*** Opening of Dataset extract ***
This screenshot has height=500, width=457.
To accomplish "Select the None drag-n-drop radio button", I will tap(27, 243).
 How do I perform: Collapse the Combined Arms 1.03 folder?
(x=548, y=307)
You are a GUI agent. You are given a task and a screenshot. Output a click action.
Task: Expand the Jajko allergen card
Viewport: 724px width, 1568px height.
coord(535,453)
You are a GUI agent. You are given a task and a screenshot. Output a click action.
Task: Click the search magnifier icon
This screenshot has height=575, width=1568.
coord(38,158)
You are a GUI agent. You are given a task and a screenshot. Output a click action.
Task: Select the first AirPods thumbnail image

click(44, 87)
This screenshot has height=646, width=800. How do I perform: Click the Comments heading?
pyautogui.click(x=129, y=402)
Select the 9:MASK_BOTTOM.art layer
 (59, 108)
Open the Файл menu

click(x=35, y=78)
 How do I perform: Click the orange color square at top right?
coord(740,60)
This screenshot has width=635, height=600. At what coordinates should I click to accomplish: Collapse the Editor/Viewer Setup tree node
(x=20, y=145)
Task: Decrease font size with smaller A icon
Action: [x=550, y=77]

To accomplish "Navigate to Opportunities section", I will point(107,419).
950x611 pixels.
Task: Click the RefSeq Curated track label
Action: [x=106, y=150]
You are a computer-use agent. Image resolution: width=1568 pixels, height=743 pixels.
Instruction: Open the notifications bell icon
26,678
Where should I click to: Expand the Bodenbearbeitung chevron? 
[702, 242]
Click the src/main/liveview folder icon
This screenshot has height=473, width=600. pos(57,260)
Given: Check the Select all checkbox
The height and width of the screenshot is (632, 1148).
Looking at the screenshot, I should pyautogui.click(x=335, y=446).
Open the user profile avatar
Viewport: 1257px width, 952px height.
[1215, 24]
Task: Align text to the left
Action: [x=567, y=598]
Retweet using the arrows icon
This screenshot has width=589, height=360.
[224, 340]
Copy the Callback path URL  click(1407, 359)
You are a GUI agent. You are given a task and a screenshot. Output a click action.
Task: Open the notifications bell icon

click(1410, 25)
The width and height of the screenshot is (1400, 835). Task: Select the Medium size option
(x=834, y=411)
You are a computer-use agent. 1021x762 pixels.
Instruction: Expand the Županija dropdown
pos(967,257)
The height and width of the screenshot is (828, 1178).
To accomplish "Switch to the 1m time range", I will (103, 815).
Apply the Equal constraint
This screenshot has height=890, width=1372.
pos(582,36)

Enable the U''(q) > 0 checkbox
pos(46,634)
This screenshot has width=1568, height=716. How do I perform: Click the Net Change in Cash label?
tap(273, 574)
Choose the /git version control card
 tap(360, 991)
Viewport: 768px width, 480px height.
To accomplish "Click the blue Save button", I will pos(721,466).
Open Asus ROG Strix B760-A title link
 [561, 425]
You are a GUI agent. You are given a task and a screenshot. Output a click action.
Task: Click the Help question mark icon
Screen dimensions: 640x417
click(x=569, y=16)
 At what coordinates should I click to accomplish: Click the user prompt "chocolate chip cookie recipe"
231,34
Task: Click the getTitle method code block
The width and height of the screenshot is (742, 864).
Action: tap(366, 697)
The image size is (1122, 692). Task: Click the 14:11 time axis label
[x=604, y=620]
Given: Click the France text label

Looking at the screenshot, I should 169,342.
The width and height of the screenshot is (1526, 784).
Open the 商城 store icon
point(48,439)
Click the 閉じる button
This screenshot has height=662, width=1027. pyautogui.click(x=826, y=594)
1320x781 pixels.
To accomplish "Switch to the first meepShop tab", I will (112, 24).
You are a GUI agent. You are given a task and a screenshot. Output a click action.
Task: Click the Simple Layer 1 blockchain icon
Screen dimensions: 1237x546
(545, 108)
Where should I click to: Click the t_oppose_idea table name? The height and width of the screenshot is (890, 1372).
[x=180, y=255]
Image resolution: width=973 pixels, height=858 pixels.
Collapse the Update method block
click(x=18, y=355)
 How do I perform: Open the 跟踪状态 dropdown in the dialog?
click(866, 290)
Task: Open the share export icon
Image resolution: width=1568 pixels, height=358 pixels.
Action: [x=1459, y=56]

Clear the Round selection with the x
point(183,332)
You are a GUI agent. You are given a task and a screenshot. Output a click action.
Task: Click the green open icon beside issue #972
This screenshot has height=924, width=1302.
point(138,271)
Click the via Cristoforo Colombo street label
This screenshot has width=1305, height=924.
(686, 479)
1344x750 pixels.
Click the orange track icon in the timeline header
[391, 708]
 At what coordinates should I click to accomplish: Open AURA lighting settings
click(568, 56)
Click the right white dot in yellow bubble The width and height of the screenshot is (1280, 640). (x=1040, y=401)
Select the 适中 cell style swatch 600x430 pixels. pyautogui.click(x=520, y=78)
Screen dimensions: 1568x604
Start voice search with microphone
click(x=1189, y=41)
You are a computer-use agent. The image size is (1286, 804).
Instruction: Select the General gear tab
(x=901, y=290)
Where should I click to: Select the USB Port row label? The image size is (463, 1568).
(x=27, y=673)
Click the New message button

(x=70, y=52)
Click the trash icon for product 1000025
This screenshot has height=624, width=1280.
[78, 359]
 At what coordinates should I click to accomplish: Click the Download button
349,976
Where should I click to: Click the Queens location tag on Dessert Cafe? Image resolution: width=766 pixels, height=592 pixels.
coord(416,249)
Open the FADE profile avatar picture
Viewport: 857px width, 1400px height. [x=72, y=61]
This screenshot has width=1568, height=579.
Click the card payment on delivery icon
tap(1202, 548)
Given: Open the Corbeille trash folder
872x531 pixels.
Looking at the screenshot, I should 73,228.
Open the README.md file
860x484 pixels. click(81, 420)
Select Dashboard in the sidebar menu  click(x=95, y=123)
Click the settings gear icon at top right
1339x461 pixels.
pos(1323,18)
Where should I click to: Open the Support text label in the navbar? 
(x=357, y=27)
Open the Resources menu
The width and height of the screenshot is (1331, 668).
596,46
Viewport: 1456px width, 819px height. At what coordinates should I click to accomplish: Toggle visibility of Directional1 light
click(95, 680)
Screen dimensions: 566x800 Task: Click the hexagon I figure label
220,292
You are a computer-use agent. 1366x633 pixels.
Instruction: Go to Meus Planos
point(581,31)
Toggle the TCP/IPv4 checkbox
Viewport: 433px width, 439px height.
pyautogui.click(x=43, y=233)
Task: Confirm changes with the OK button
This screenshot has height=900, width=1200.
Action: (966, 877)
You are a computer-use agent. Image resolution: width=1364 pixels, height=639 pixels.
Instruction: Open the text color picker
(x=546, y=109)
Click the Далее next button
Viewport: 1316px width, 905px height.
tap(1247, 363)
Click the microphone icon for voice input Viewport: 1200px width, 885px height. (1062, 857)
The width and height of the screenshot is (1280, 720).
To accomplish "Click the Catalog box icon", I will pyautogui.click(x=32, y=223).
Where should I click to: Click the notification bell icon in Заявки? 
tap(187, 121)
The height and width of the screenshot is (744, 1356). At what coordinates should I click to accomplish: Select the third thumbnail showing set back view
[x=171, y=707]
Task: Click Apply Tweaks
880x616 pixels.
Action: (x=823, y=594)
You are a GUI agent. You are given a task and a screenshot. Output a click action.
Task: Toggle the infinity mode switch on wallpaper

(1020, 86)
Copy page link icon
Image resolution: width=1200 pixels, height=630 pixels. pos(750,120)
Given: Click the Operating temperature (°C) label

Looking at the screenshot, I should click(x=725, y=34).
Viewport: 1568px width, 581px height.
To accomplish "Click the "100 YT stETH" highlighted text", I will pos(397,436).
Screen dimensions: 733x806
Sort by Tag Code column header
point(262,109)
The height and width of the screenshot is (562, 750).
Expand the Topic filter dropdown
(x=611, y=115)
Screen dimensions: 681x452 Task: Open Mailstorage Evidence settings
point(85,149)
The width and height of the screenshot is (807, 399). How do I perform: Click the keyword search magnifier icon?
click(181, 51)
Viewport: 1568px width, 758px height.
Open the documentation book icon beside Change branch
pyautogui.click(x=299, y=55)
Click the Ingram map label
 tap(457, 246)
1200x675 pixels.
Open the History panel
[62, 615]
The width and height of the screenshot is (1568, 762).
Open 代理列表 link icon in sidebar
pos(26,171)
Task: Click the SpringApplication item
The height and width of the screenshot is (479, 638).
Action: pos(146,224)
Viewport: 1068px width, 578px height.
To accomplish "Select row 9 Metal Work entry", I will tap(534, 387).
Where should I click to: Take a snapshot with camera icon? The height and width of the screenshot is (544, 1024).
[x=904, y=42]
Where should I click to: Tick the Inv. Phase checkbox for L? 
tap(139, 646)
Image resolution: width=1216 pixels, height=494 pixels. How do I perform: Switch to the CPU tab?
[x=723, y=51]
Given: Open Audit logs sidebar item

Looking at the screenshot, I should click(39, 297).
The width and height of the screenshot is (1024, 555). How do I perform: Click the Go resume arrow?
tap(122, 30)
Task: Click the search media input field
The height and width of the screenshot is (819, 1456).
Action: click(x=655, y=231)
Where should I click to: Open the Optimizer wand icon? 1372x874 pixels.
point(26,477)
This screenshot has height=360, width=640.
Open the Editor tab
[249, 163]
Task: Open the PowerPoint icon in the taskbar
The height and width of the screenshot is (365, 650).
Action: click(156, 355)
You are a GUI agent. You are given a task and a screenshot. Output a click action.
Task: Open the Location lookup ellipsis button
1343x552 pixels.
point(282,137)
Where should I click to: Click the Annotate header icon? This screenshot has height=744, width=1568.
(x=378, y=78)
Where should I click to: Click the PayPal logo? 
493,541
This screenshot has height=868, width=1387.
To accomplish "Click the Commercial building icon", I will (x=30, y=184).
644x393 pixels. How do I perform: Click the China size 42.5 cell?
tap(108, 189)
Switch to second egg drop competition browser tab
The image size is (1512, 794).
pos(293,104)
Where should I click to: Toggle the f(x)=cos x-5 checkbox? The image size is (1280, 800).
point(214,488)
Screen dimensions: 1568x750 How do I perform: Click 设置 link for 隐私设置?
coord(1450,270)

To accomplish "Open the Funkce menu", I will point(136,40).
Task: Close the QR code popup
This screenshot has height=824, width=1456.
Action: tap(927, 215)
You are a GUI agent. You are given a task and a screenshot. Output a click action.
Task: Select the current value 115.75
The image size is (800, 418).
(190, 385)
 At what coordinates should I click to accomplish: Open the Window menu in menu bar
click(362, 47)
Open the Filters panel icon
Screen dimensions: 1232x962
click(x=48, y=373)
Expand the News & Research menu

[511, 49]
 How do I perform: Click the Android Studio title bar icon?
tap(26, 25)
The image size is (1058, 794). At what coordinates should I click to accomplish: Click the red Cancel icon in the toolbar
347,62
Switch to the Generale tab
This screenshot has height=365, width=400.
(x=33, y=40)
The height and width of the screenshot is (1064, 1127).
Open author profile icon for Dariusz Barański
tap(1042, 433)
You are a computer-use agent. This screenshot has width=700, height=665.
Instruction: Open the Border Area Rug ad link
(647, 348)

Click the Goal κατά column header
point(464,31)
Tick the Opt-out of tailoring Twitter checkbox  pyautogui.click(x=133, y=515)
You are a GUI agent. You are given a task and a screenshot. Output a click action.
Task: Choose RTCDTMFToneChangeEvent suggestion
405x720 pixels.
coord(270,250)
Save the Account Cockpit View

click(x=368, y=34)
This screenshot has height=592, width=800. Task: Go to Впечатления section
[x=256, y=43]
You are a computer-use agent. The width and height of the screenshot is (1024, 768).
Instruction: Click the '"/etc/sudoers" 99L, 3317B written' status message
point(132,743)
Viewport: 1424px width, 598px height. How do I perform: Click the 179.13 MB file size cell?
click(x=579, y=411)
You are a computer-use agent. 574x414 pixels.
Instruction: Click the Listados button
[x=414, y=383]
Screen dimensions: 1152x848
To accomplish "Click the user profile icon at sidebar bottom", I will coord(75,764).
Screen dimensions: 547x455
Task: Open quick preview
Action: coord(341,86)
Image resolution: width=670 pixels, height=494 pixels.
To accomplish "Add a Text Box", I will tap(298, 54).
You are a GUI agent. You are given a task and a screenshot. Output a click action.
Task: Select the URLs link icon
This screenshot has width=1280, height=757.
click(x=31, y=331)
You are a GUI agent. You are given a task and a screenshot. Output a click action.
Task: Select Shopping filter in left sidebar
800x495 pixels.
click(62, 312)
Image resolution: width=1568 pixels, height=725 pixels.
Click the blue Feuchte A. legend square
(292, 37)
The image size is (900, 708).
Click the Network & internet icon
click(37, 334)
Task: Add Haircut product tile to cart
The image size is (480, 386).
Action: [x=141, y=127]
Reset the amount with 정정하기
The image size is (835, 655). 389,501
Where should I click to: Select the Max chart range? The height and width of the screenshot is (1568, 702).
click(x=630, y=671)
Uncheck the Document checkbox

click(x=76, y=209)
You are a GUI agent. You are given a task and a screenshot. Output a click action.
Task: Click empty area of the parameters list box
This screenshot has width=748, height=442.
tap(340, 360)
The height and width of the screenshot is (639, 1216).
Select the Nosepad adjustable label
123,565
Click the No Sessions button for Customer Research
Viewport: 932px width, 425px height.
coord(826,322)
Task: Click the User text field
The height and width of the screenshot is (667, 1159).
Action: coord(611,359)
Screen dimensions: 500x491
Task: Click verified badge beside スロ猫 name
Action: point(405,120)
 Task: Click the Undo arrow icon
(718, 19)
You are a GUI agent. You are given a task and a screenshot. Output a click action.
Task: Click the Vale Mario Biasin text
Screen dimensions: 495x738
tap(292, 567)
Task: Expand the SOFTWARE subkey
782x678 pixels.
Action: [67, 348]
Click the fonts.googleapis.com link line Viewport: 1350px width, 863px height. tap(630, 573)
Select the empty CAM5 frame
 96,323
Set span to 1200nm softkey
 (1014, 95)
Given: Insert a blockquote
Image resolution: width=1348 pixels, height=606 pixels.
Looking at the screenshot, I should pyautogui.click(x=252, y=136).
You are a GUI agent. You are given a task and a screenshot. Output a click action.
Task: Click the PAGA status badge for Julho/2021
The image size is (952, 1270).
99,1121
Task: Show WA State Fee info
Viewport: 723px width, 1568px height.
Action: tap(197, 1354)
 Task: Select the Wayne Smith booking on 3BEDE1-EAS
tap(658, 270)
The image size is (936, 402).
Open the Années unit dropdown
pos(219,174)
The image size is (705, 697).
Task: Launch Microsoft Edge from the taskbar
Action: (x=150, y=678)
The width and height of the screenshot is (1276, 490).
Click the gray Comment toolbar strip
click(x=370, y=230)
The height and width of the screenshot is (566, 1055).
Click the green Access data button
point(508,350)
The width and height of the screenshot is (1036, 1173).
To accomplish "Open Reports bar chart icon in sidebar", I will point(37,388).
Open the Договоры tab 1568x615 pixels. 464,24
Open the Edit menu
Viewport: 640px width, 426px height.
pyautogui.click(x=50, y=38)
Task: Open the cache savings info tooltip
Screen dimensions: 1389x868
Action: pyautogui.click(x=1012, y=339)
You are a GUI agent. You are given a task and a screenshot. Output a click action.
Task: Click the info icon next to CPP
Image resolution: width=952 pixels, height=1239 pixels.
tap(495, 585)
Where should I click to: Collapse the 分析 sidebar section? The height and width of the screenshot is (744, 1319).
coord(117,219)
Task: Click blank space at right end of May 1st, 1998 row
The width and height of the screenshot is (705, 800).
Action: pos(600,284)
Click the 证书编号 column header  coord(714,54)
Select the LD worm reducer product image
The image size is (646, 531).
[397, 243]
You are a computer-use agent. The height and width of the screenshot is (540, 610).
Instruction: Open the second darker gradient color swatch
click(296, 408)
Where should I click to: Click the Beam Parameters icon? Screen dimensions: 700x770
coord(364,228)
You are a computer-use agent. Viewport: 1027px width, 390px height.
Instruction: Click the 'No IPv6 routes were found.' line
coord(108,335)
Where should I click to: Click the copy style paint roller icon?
*** Close of Dataset extract ***
## Description of the task
Both the line containing "Set span to 1200nm softkey" and the line containing "The image size is (936, 402)." belong in the answer. Print them and every line above that falls between them exactly, and no others.

## Solution to this problem
Set span to 1200nm softkey
 (1014, 95)
Given: Insert a blockquote
Image resolution: width=1348 pixels, height=606 pixels.
Looking at the screenshot, I should pyautogui.click(x=252, y=136).
You are a GUI agent. You are given a task and a screenshot. Output a click action.
Task: Click the PAGA status badge for Julho/2021
The image size is (952, 1270).
99,1121
Task: Show WA State Fee info
Viewport: 723px width, 1568px height.
Action: tap(197, 1354)
 Task: Select the Wayne Smith booking on 3BEDE1-EAS
tap(658, 270)
The image size is (936, 402).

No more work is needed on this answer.